The application of Habakkuk's words is modified in accordance with our hope by the same divine Spirit Who inspired the prophet. “For the vision is for a time, and it shall shoot forth at the end, and not in vain: though he should tarry, wait for him; for he will surely be come and will not delay.” So runs Hab. 2:3 in the Sept. Christ's first coming and work give occasion for the beautiful and true modification in our paraphrase, while the prophecy abides in all its undiminished force for those who received Him, and others like them up to the end. For the Christian the known person of Christ shines; He is all. Death is in no sense our hope, but the coming of the Bridegroom, not the mere fulfillment of the vision. If we depart to be with Him meanwhile, it is far better than remaining here absent from the Lord. Present, or absent, we are still waiting, as He is, Who will surely be come and not tarry. Times and seasons have do with “the day of the Lord,” when execution of divine judgment comes on the world, not on the dead yet, but the quick. “The coming or presence of the Lord,” as the hope of the heavenly saints, is altogether independent of the revelation of earthly events, as it is before their accomplishment; and therefore is that hope precisely the same for us now as for those in apostolic times.

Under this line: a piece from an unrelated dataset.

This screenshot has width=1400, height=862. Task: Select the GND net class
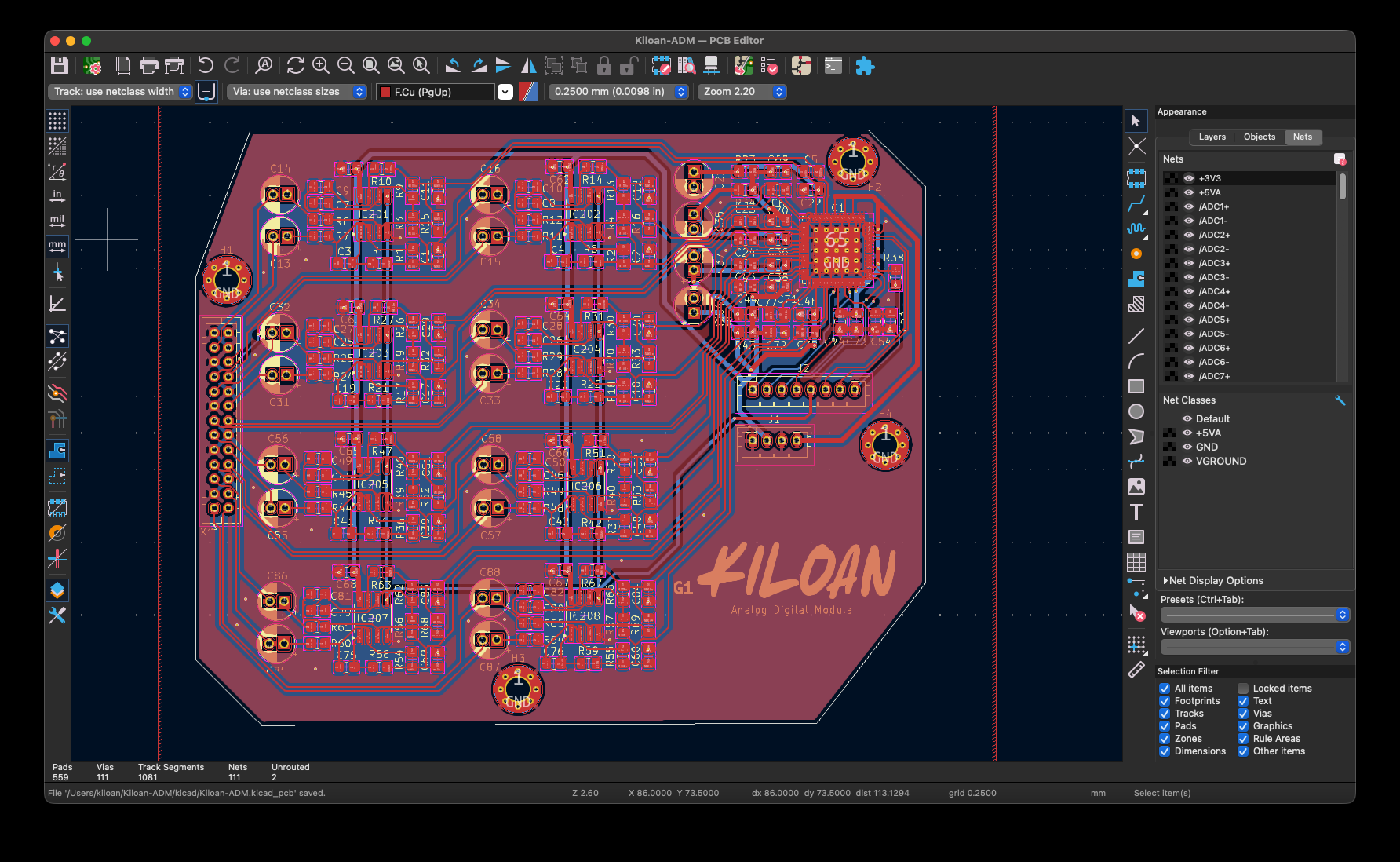tap(1206, 447)

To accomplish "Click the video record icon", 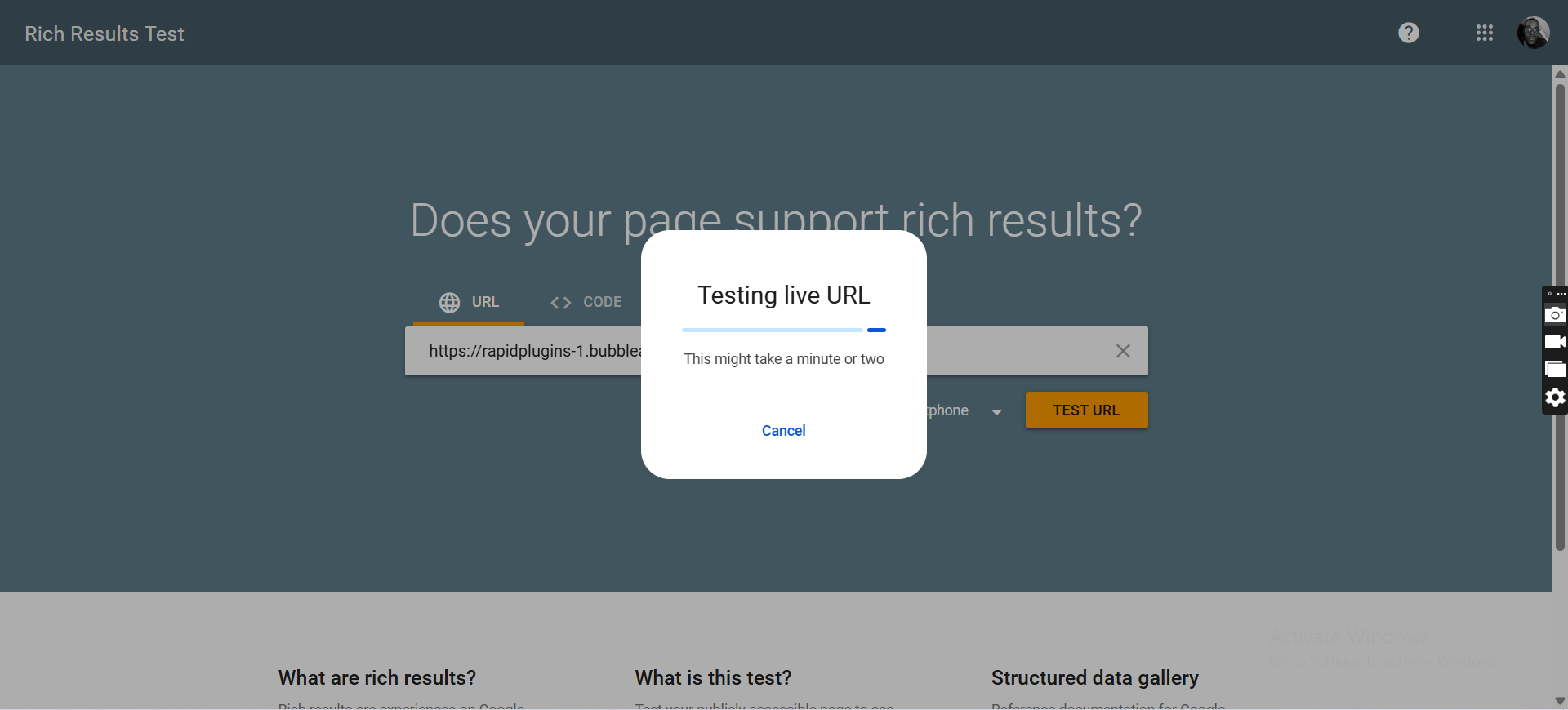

Christendom fell away, though never so much as in the last century and half, into the dream of the church triumphant, not suffering, and of a worldwide victory for the gospel during the Lord's absence. All distinctive truth and heavenly hope are surrendered by an error as stupendous for principle as for practice. For it levels the N. T. to the footing of the O.T., and obscures, where it does not destroy, the characteristic force of both. The result for thoughtful minds, we say not for believers, is an enormous impulse given, both to superstition, which in its blindness seeks to amalgamate Judaism and Christianity, and to rationalism, which has no faith in the word of God, and no divinely given perception of either, as Christ is little to both.
But the language of the prophet in the verse (4) that follows is also turned to suited and serious use: “It he should draw back, my soul hath no pleasure in him; but the just one shall live by faith in (of) me.” It is plain that in this epistle the order is adapted to the object in hand, which is not to enforce justification by faith as in Rom. 1:17, nor to set aside the interpolation of the law in opposition to grace as in Gal. 3:11, but to insist on faith as the power of life, and this too practically, as in all else: of which the chapter that follows is the weighty and interesting illustration.
If the true reading here is, as it appears to be on adequate authority, “my just (or righteous) one,” it is excellent sense, as testifying God's appreciation of the one who walked in faith and righteousness—of the power of his life. In contrast is “his soul which is lifted up,” instead of dependent on God and His word. Like Cain, there was no uprightness in him, but evil works and hatred, the end of which is drawing back to perdition: nothing more offensive to God. The notion for which Delitzsch very improperly contended, that “thy righteous one” is the necessary subject of the sorrowful supposition that here follows, is quite unfounded, as ought to have been plain from verse 39 which encourages every believer. Never does the Holy Spirit lead such an one to a doubt; but many a professor does draw back to his ruin. W. K.